Bonn (ots) – Laut einer gemeinsamen Pressemitteilung der Generalstaatsanwaltschaft Düsseldorf und der Polizei Bonn wird ein 20-jähriger Mann verdächtigt, am Donnerstag, dem 02. April 2026, gegen 21:00 Uhr, im ICE auf der Strecke von Aachen nach Frankfurt/Main zwei Sprengvorrichtungen gezündet zu haben.
Die Ermittlungen werden von der Bonner Polizei in Zusammenarbeit mit der Generalstaatsanwaltschaft Düsseldorf geleitet. Der Beschuldigte wurde dem Ermittlungsrichter in Aachen vorgeführt, der einen Haftbefehl wegen des Verdachts auf versuchten Mord, gefährliche Körperverletzung und Verstößen gegen das Sprengstoffgesetz erlassen hat.

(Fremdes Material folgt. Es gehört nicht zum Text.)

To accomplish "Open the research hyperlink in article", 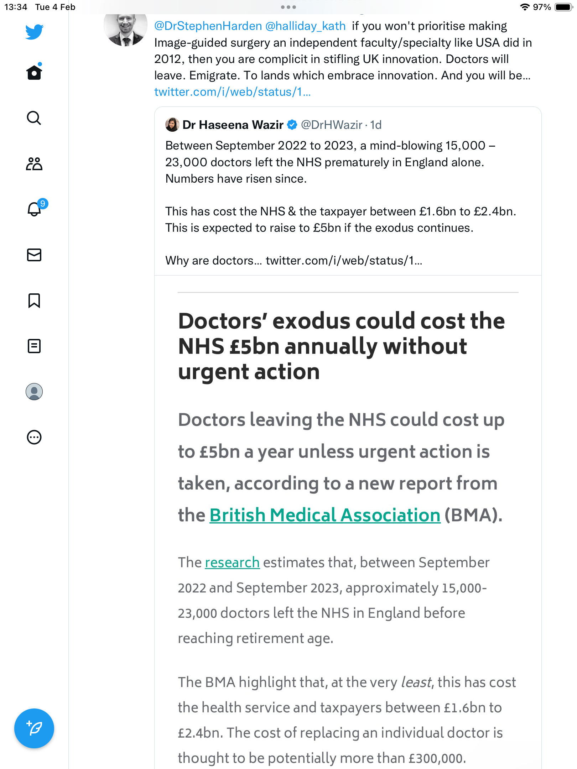I will (232, 563).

Der Mann wurde in eine Justizvollzugsanstalt gebracht.
Die Ermittler setzen die Arbeiten fort, insbesondere um die Motivation des Beschuldigten zu klären. Derzeit wird auch eine mögliche politische Motivation in Betracht gezogen. Zudem fließen Erkenntnisse über eine psychische Erkrankung des 20-Jährigen in die Bewertung der Tat ein.